Extract to read:
TV Success Rate: 65% Of New Shows Will Be Canceled (& Why It Matters)

Published 3 years ago by , Updated May 17th, 2012 at 3:04 pm,

tv success rate canceled TV Success Rate: 65% Of New Shows Will Be Canceled (& Why It Matters)

It’s that time of the year – to check out the upcoming new series that will be gracing our screens during the fall. But for all of the new programming that gets rolled out year after year, what is the likelihood that a new television series will receive a second season?

Looking back on the programming decisions made by the networks from 2009-2012, you may be surprised to find out that, on average, 65% of new network television series will be canceled within their first season.

Completely acknowledging the fact that television, like all entertainment, is a largely subjective medium, the numbers do not actually represent the quality of the television series on the air. Even though more than half of the new shows will be canceled, that doesn’t mean that more than half aren’t of quality – or worth watching. Nor does it represent the demographic of the networks’ audience or the impact that demographics have on ad revenue.

Instead, these numbers represent, at their core, a network’s ability to not only appropriately select programming for its audience (including potential), but to also schedule in such a way to allow for a series’ success. As many fans of cult television shows know, perhaps more than anyone, even a quality series can fail solely because of a given timeslot.

Stated goal 1: According to the article on new TV shows, what share of new network series is canceled within the first season, on average?
The article and the records that follow it come from separate sources.

Given data:
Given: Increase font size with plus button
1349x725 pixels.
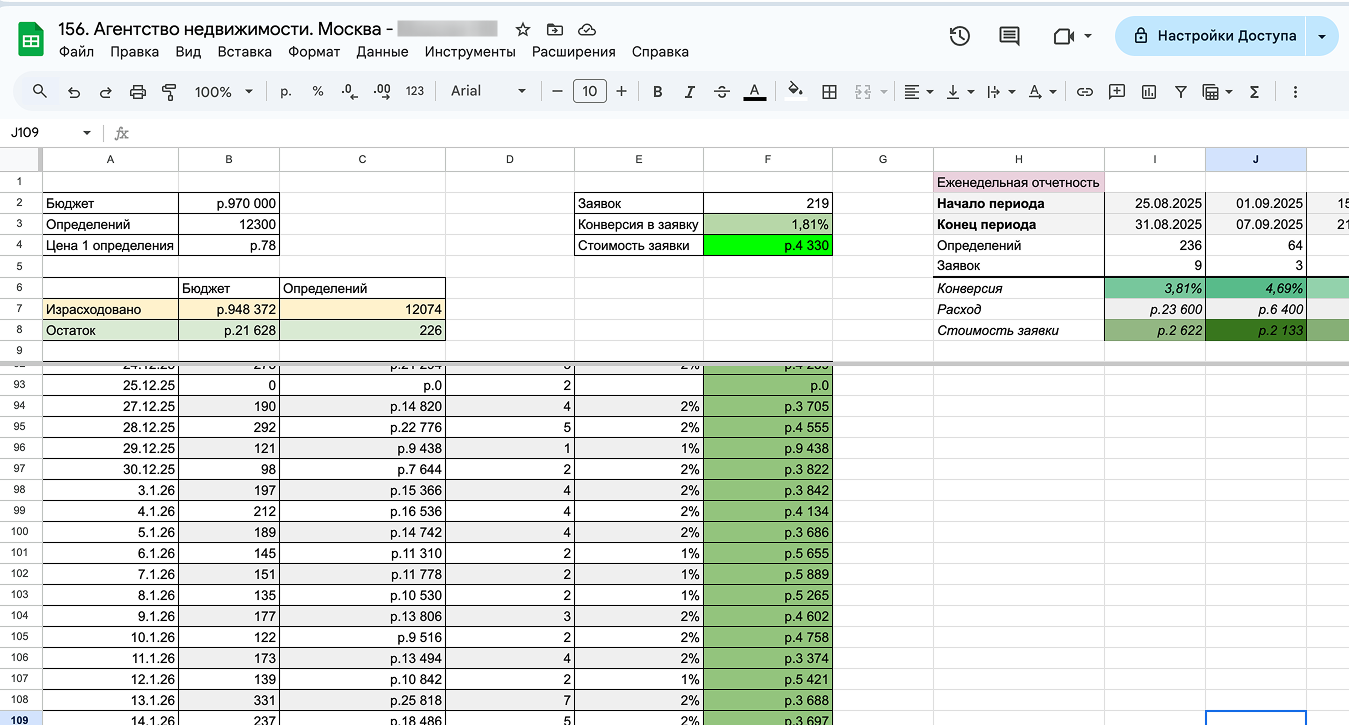Looking at the screenshot, I should (x=621, y=92).
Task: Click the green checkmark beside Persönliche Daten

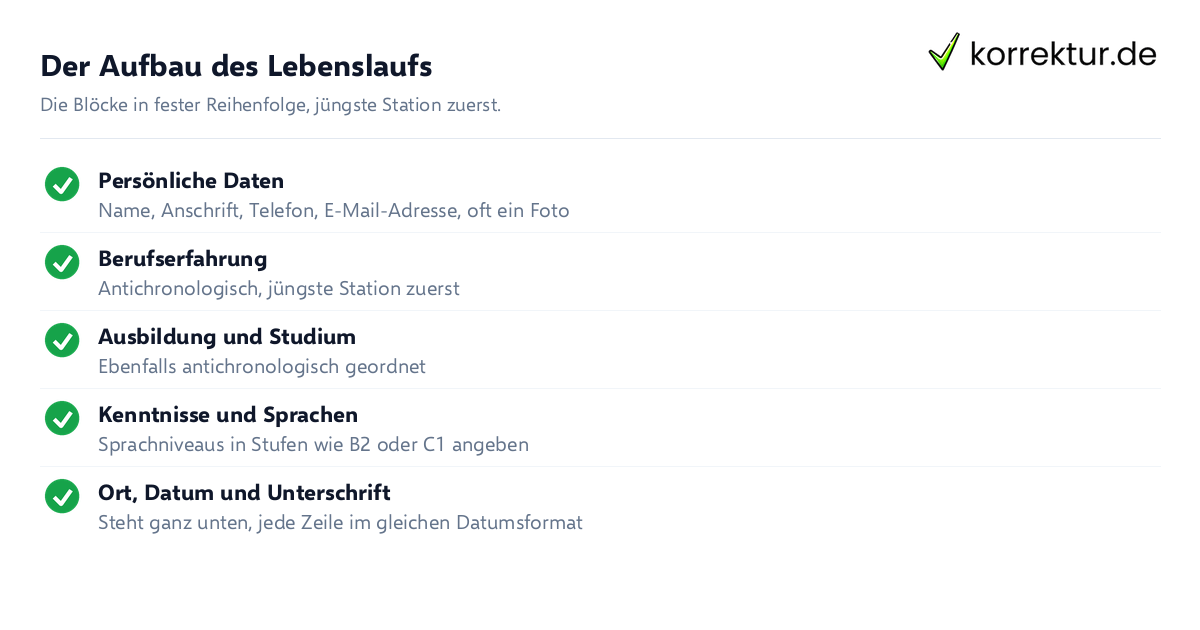Action: pos(62,184)
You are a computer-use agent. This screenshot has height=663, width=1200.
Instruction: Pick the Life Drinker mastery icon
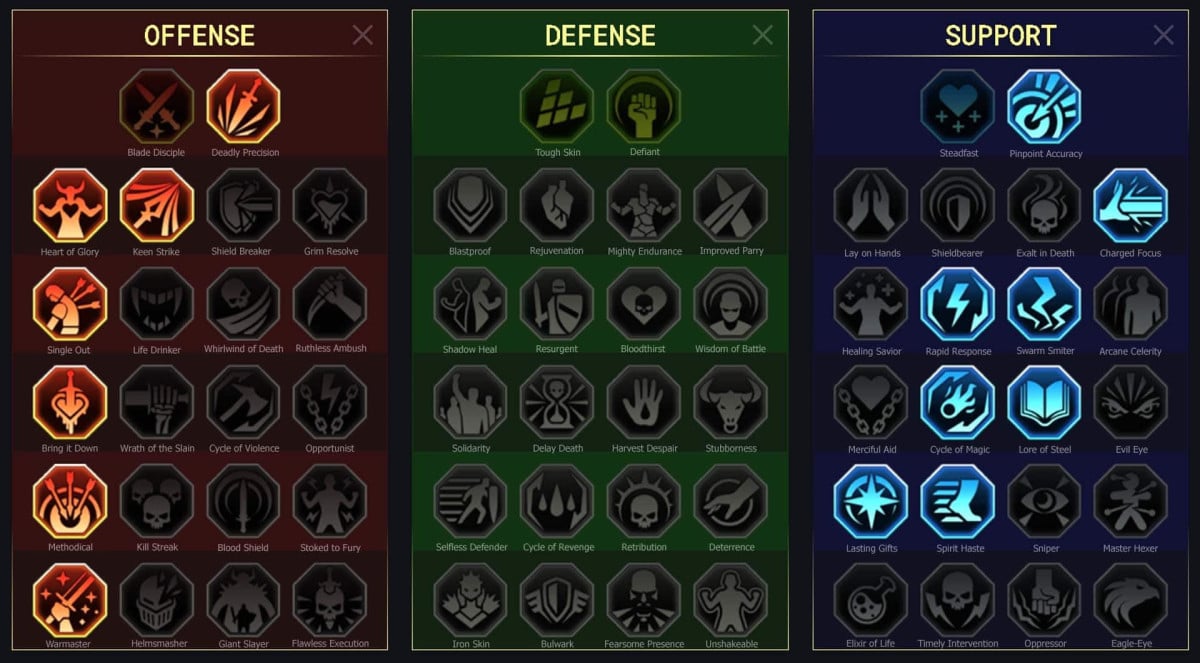click(x=156, y=304)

Stated goal 2: Copy the records from the line with "You are a computer-use" up to and including the last line of the records, and increase every coordinate in the answers by 73. Leave out the pictures.

Exercise result 1: On average, 65% of new network television series are canceled within their first season.

Exercise result 2:
You are a computer-use agent. This screenshot has height=663, width=1200.
Instruction: Pick the Life Drinker mastery icon
click(x=229, y=377)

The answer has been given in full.